The study, which has run for ten years on research plots in the Mojave Desert in southern Nevada, indicates that arid lands worldwide may sequester as much as eight percent of humankind's greenhouse gas emissions by 2050.
Previous research had indicated that desert landscapes might well be absorbing a significant amount of CO2 from the atmosphere, but the findings were controversial. Work in the Gubantonggut Desert in China and in the Mojave published in 2008 suggested that desert landscapes may well be taking up atmospheric CO2. But critics pointed out that in order for that to be the case, the carbon dioxide would have to be readily detectable in the soil, either as organic matter or as carbonate compounds.
Think of it this way: forests can sequester lots of CO2, but it's no mystery where it goes: into the wood, bark, and forest floor soil. Deserts generally don't seem to have huge reservoirs of carbon compounds one can point to as possible destinations for sequestered atmospheric CO2.
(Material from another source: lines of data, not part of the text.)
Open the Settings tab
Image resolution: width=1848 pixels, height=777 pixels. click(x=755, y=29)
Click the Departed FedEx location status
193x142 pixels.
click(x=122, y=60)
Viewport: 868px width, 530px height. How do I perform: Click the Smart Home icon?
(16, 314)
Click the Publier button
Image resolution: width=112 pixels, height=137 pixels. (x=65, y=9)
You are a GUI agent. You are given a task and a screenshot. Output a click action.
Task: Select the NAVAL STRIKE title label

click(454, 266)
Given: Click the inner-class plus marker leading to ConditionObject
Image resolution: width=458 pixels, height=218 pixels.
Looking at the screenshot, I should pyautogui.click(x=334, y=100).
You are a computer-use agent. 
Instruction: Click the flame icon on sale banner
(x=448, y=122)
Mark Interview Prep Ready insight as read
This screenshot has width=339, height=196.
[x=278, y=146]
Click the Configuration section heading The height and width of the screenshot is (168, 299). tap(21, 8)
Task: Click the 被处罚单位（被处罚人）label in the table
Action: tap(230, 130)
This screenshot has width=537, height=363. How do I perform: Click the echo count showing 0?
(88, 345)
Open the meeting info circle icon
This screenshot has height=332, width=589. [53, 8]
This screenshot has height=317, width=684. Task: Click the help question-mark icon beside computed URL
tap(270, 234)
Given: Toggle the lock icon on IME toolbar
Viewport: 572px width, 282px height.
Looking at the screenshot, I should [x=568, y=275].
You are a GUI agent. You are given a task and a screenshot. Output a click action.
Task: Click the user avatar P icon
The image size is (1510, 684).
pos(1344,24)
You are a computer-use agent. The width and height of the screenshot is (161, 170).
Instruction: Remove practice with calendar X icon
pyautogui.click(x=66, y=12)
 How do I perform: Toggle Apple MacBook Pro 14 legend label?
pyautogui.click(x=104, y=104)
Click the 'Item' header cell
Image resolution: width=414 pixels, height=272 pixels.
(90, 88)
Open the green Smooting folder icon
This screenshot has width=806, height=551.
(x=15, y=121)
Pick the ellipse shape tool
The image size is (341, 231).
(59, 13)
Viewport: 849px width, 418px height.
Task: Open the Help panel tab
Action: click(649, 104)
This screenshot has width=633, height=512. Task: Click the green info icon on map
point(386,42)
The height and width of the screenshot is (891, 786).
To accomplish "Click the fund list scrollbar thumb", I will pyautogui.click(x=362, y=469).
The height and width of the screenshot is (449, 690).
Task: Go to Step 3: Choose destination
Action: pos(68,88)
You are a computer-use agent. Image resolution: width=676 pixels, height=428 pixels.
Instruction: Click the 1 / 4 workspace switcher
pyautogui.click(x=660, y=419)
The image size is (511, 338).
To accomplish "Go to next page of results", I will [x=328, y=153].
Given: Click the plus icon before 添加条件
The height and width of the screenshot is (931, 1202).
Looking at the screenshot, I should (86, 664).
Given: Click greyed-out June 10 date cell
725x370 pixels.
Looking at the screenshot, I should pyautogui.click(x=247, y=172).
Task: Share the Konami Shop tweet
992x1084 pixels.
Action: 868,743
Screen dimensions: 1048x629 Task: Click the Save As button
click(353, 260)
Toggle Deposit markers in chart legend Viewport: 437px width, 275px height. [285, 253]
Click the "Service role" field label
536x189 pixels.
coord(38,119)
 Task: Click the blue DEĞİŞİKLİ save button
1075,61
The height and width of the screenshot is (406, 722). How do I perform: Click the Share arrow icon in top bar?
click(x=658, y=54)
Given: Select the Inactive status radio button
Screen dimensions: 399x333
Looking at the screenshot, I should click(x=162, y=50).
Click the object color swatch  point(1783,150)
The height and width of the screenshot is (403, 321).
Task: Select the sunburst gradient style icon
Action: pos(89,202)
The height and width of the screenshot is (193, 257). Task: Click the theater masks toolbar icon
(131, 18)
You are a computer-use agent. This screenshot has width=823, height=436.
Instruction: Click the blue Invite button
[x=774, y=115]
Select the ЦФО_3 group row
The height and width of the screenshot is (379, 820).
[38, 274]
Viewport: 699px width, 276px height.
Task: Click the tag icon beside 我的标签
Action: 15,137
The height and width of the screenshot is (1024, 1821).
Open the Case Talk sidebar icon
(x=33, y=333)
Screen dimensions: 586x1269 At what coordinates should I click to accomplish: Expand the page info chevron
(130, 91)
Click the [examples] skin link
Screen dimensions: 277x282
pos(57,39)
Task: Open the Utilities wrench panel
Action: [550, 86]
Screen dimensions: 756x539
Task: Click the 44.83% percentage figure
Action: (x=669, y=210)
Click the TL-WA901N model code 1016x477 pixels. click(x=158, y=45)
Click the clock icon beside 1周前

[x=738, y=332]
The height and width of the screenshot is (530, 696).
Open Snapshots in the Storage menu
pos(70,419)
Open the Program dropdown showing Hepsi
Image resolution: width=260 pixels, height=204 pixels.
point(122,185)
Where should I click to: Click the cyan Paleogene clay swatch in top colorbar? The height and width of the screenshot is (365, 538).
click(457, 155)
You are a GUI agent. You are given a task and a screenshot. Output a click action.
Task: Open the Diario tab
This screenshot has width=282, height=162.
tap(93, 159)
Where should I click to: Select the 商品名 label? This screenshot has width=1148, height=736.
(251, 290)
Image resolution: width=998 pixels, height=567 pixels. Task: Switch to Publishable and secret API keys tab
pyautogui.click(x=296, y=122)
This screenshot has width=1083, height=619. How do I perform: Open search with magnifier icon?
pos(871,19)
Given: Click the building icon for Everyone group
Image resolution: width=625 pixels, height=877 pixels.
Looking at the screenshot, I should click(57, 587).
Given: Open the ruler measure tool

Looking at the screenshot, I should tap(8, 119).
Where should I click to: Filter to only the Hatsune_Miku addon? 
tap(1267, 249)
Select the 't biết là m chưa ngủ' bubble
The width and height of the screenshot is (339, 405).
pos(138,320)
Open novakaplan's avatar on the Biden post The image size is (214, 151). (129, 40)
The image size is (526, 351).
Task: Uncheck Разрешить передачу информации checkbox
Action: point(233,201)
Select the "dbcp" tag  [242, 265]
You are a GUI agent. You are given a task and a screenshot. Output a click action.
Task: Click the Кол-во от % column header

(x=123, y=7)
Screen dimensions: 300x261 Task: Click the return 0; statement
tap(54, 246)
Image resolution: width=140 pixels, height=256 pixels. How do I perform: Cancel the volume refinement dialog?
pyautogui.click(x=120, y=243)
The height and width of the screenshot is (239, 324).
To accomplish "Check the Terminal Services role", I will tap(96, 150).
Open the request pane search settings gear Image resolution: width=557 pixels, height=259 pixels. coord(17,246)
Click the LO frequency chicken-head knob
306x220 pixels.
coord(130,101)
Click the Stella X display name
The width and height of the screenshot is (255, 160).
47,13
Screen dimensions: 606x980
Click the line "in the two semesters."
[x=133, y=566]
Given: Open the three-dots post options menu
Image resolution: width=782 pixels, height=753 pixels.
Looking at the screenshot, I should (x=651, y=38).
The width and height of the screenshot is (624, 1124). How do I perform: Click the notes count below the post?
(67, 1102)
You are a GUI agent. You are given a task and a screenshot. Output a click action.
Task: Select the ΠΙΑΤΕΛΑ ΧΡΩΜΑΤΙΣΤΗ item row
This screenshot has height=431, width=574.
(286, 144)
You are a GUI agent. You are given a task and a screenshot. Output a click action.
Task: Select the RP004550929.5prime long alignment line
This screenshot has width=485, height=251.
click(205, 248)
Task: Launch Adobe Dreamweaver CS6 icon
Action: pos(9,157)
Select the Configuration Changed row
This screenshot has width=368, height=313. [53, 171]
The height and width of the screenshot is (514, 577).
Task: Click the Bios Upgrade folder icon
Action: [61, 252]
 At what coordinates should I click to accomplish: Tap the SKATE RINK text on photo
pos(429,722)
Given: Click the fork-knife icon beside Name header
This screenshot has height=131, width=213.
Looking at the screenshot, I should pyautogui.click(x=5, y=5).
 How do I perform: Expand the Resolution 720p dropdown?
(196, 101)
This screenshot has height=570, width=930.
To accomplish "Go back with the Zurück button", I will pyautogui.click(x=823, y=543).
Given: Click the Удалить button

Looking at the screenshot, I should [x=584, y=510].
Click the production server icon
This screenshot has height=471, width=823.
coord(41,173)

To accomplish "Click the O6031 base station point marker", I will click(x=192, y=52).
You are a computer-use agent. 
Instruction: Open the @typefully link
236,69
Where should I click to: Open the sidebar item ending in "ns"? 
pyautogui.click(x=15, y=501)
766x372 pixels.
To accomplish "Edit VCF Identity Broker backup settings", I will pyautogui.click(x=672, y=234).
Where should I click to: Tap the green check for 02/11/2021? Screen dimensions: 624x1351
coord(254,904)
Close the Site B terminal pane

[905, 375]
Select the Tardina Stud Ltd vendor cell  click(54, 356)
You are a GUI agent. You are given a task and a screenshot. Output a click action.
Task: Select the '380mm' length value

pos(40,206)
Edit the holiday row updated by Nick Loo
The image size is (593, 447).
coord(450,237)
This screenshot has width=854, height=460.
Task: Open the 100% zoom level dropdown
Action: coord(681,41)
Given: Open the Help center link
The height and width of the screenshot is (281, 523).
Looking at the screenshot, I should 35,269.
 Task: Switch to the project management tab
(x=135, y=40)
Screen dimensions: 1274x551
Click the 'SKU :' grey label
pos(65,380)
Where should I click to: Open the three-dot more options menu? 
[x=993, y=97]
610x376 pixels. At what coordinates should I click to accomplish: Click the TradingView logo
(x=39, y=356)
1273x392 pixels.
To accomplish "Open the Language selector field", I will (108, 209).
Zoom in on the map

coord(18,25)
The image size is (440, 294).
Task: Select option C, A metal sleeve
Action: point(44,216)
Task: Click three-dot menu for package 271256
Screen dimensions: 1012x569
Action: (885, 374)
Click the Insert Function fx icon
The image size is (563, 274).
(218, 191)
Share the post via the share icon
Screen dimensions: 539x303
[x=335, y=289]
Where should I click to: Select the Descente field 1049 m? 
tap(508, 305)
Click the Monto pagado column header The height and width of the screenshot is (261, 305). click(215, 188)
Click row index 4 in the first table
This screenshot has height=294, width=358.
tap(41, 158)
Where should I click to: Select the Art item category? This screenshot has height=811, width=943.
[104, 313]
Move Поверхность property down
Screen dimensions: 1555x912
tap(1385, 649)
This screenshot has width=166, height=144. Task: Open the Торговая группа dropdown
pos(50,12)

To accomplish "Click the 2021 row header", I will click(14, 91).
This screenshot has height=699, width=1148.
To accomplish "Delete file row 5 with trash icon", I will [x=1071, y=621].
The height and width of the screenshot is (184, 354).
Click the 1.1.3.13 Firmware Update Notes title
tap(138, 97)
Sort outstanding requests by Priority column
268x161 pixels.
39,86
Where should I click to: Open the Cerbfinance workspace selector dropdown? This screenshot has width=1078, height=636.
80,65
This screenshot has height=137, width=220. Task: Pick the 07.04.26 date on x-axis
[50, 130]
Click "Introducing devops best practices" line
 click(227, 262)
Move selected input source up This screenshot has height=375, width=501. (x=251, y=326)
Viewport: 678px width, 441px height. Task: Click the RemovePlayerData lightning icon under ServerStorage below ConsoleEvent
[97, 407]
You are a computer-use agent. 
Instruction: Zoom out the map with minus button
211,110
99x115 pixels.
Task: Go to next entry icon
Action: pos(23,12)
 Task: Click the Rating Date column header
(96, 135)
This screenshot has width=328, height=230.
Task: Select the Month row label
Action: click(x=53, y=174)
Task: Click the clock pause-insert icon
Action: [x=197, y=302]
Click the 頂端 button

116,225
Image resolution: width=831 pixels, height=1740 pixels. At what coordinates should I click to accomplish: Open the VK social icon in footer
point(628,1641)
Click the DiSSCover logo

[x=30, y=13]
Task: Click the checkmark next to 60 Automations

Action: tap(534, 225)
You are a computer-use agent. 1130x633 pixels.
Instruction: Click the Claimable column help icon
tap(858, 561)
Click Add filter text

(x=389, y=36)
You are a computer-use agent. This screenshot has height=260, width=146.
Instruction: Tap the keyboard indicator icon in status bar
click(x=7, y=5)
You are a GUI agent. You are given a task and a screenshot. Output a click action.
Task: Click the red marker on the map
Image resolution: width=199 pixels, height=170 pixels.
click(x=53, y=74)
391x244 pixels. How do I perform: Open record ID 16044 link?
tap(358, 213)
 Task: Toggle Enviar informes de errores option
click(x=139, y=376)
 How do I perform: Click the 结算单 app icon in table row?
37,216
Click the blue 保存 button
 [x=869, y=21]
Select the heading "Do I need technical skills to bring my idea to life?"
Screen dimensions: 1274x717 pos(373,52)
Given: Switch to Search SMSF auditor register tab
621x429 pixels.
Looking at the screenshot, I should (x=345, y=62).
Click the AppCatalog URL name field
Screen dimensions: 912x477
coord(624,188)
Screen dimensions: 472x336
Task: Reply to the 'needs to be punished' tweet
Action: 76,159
So a team led by Washington State University biologist R. Dave Evans took a straightforward approach to determine whether desert soils do indeed take up CO2. Nine 75-foot-wide plots were set aside on the Nevada National Security Site. Three of the plots had extra carbon dioxide piped into their air to match the expected concentration in 2050: 550 parts of CO2 per million parts of air. Another three had air piped in with our current ambient CO2 concentration, around 380 parts per million. And the remaining three were just exposed to ambient air with no blowers involved.
After ten years of exposing essentially identical plots to different amounts of atmospheric CO2, Evans and his team excavated each plot to a depth of a meter, then measured the amount of carbon in all that soil. (And it was a formidable amount: more than 400 cubic meters for each plot.)
The results, as published this week in Nature Climate Change: All the plots had sequestered a fair bit of carbon, but the CO2-enhanced plots sequestered more, leading Evans and his team to speculate that by 2050, arid land ecosystems might account for between 15 and 28 percent of all landscape-based carbon sequestration.
Here's Evans describing his team's work:
But where does the carbon go when the desert absorbs it? Evans and his team found that under elevated CO2 conditions, a part of the desert ecosystem called the "rhizosphere" -- the zone of plant roots, fungal stems, and micro-organisms beneath the surface of the soil -- held a lot more carbon than did the soil from the other plots.
In other words, this ecosystem-based climate change mitigation service is provided by the living desert. When we convert the desert from a living ecosystem to something else -- whether huge solar facility or desert suburb shopping mall -- we lose that CO2 absorption capacity.
"Land is extremely valuable," said Evans. "A lot of growth may occur in these areas that are fairly arid and we don't know what that's going to do then to the carbon budget of these systems."